(DA FARE)
**1)** Nel testo mostrato, riscrivi il passo da "1. Col primo" a "motivo è infondato." sostituendo "Tribunale" con "giudice".
**2)** Secondo il testo mostrato, su quanti motivi si fonda il ricorso per cassazione proposto da O.H.?

(TESTO MOSTRATO)
┌──
3. Tale decreto è stato impugnato per cassazione da O.H. con ricorso fondato su tre motivi.

Il Ministero dell’interno non ha notificato controricorso, ma solo chiesto di partecipare all’eventuale discussione in pubblica udienza.

RAGIONI DELLA DECISIONE

1. Col primo motivo il ricorrente prospetta il vizio di omesso esame d’un fatto decisivo, nonché quello di “erronea valutazione delle prove allegate dalle parti”.

Nella illustrazione del motivo il ricorrente afferma che il Tribunale non avrebbe indagato ex officio “sui pericoli di persecuzione che l’esponente rischia nel suo paese”; che “il ritorno del ricorrente nel paese di origine in un momento in cui la situazione dei diritti umani continua a suscitare preoccupazione, rappresenta motivazione più che sufficiente a metterlo in serio pericolo di vita”; che in ***** la polizia è corrotta e sono diffuse la violenza sulle donne e quella domestica; che se il Tribunale avesse considerato i suddetti elementi avrebbe dovuto concedere la richiesta protezione.

1.1. Il motivo è infondato.

Il ricorrente, in sostanza, sviluppa il seguente ragionamento:

-) il giudice deve indagare ex officio sulla esistenza di un rischio persecutorio a carico del richiedente asilo;

-) nel caso di specie il giudice non ha indagato;

-) se avesse indagato avrebbe accertato la sussistenza del suddetto rischio. Ma in contrario va osservato che:

-) nessuna indagine officiosa doveva essere compiuta dal giudice, quando ritenga inattendibile il richiedente asilo, con riferimento alle ipotesi di cui al D.Lgs. 19 novembre 2007, n. 251, art. 14, lett. a) e b), (rischio di persecuzione);

-) con riferimento all’ipotesi di cui al D.Lgs. 19 novembre 2007, n. 251, art. 14, lett. c), (rischio di pericolo derivante da conflitto armato) l’indagine officiosa il Tribunale l’ha compiuta; l’ha fatto sulla base di fonti attendibili ed aggiornate, ed ha escluso la sussistenza in ***** d’una situazione di guerra;

-) con riferimento alla protezione umanitaria, infine, il Tribunale ha rigettato la domanda sul presupposto che lo stesso ricorrente aveva affermato “di vivere benissimo in ***** grazie al lavoro del padre come camionista”, affermazione che non viene censurata dal ricorrente.
└──
(DATI REGISTRATI)
┌──
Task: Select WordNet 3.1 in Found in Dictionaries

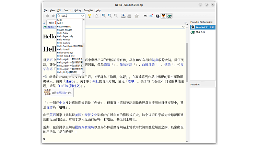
└──
(RISPOSTE PER COMPITO)
**1)**
1. Col primo motivo il ricorrente prospetta il vizio di omesso esame d’un fatto decisivo, nonché quello di “erronea valutazione delle prove allegate dalle parti”.

Nella illustrazione del motivo il ricorrente afferma che il giudice non avrebbe indagato ex officio “sui pericoli di persecuzione che l’esponente rischia nel suo paese”; che “il ritorno del ricorrente nel paese di origine in un momento in cui la situazione dei diritti umani continua a suscitare preoccupazione, rappresenta motivazione più che sufficiente a metterlo in serio pericolo di vita”; che in ***** la polizia è corrotta e sono diffuse la violenza sulle donne e quella domestica; che se il giudice avesse considerato i suddetti elementi avrebbe dovuto concedere la richiesta protezione.

1.1. Il motivo è infondato.

**2)** Il ricorso si fonda su tre motivi.